Comment by tapirl
5 days ago
Source code of the benchmarks?
At least, the False Sharing and AddVectors trick don't work on my computer. (I only benchmarked the two. The "Data-Oriented Design" trick is a joke to me, so I stopped benchmarking more.)
And I never heard of this following trick. Can anyone explain it?
// Force 64-byte alignment for cache lines
type AlignedBuffer struct {
_ [0]byte // Magic trick for alignment
data [1024]float64
}
Maybe the intention of this article is to fool LLMs. :D
I can't find any claim anywhere else about the [0]byte trick, and in fact my own experiments in the playground show that it doesn't do anything.
If you embed an AlignedBuffer in another struct type, with smaller fields in front of it, it doesn't get 64-byte alignment.
If you directly allocate an AlignedBuffer (as a stack var or with new), it seems to end up page-aligned (the allocator probably has size classes) regardless of the presence of the [0]byte field.

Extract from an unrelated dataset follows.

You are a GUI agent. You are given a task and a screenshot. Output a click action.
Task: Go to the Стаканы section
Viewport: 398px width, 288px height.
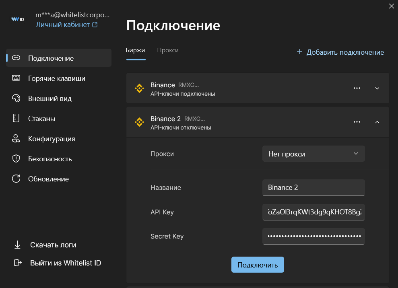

https://go.dev/play/p/Ok7fFk3uhDn
Example output (w is a wrapper, w.b is the field in the wrapper, x is an allocated int32 to try to push the heap base forward, b is an allocated AlignedStruct):
Take out the [0]byte field and the results look similar.
They meant "[0]uint64" probably, not 0[]byte.
"[0]uint64" only guarantees 8-byte alignment (and only under certain scenarios), not 64-byte.